The main objective of this paper is to consolidate the three messages conveyed by the sketches of Fig. 1, i.e., batched operations (including matrix compression and computations), \(\mathscr {H}\)-matrix applications and TLR data format. This consolidation is the crux of the TLR-GEMM implementation on GPUs.
4 Design of Tile Low-Rank GEMM Kernels
This section describes the design of the TLR-GEMM kernel and identifies its variants using a bottom-up approach: from the single GEMM kernel operating on low-rank data format to the corresponding batched operations, and then all the way up to the actual TLR-GEMM driver.

#### SUPPLIED MATERIAL

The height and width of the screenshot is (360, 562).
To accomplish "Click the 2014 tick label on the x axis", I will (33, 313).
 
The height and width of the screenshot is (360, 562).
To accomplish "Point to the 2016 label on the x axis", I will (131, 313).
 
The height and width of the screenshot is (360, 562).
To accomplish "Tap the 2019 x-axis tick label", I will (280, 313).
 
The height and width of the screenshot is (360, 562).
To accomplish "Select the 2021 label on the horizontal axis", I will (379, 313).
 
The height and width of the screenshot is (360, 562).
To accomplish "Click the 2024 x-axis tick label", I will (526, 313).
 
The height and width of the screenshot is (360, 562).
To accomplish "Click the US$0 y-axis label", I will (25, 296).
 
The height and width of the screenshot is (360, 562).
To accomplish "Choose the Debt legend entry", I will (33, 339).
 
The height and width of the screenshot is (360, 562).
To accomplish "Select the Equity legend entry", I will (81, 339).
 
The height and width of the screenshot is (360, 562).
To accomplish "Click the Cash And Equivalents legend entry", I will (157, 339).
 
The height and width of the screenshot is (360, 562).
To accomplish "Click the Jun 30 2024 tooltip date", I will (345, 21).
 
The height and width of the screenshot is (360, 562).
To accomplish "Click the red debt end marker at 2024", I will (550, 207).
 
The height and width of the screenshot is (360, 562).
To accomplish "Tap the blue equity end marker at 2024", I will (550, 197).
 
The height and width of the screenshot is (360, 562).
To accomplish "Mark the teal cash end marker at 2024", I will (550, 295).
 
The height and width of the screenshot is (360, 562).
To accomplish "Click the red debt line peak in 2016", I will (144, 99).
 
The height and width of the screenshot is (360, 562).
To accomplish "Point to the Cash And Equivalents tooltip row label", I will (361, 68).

==

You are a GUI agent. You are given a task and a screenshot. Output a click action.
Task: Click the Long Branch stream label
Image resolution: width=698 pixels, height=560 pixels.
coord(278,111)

#### REQUIRED TASKS
**a.** According to the TLR-GEMM excerpt, what kind of approach does the design section use to describe the kernel and identify its variants?
**b.** Reproduce the TLR-GEMM excerpt from "The main objective" to "actual TLR-GEMM driver.".
Rely only on the TLR-GEMM excerpt and not on the items.

#### RESPONSES TO THE EXERCISE
**a.** A bottom-up approach.

**b.**
The main objective of this paper is to consolidate the three messages conveyed by the sketches of Fig. 1, i.e., batched operations (including matrix compression and computations), \(\mathscr {H}\)-matrix applications and TLR data format. This consolidation is the crux of the TLR-GEMM implementation on GPUs.
4 Design of Tile Low-Rank GEMM Kernels
This section describes the design of the TLR-GEMM kernel and identifies its variants using a bottom-up approach: from the single GEMM kernel operating on low-rank data format to the corresponding batched operations, and then all the way up to the actual TLR-GEMM driver.